The way one might attack this could be to wrap a bunch of "shared"
accessors for "passwd" inside a class, where the static initializer for
the class determines which platforms we're in, and sets up the layout
accordingly.
For that, I agree that some form of [1] is needed. Note that we
currently have this internal class:
https://github.com/openjdk/jdk/blob/master/src/java.base/share/classes/jdk/internal/util/Architecture.java
We have started using this internally more and more, and adding stuff we
know the JDK needs. Ideally, this class will be added in some shape or
form to the public API, because I think that it could be useful to
regularize a lot of ad-hoc code that is written by 3rd parties (e.g.
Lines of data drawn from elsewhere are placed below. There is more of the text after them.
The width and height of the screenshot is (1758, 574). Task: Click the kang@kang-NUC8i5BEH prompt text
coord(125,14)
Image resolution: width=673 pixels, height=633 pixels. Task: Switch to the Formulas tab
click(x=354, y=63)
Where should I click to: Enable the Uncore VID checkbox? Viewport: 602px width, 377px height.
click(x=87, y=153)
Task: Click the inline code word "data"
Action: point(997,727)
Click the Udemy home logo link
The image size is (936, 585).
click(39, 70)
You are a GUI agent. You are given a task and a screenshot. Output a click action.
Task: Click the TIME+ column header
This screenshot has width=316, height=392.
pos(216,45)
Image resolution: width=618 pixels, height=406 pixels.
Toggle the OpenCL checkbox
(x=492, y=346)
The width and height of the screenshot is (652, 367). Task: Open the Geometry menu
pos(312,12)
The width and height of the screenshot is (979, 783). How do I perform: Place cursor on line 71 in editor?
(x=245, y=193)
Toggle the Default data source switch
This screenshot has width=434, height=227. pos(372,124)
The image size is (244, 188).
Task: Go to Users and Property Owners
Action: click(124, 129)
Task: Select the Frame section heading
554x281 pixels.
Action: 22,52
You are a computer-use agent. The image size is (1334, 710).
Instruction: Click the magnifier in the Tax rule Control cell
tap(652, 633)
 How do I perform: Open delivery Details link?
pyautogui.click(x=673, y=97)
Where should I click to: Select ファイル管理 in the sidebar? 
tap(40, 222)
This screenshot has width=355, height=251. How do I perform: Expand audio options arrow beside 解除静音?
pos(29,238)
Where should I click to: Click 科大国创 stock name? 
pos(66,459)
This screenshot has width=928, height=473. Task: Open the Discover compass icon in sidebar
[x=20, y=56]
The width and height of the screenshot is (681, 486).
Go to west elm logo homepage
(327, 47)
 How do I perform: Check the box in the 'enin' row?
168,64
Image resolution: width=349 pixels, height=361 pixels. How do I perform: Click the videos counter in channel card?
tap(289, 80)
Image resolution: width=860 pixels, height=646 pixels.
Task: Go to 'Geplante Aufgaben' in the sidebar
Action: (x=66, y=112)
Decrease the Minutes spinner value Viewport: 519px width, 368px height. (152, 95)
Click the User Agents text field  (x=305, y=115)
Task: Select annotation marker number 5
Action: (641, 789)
using system properties and what not). I think that, realistically,
there will be small follow ups such as this: FFM is a relatively small
API, but one that comes with a relatively big conceptual shift. As some
layouts and method handles are now platform dependent, of course that
now puts more pressure on ways in which to detect said platform
differences (and adapt method/var handles as required).
P.S.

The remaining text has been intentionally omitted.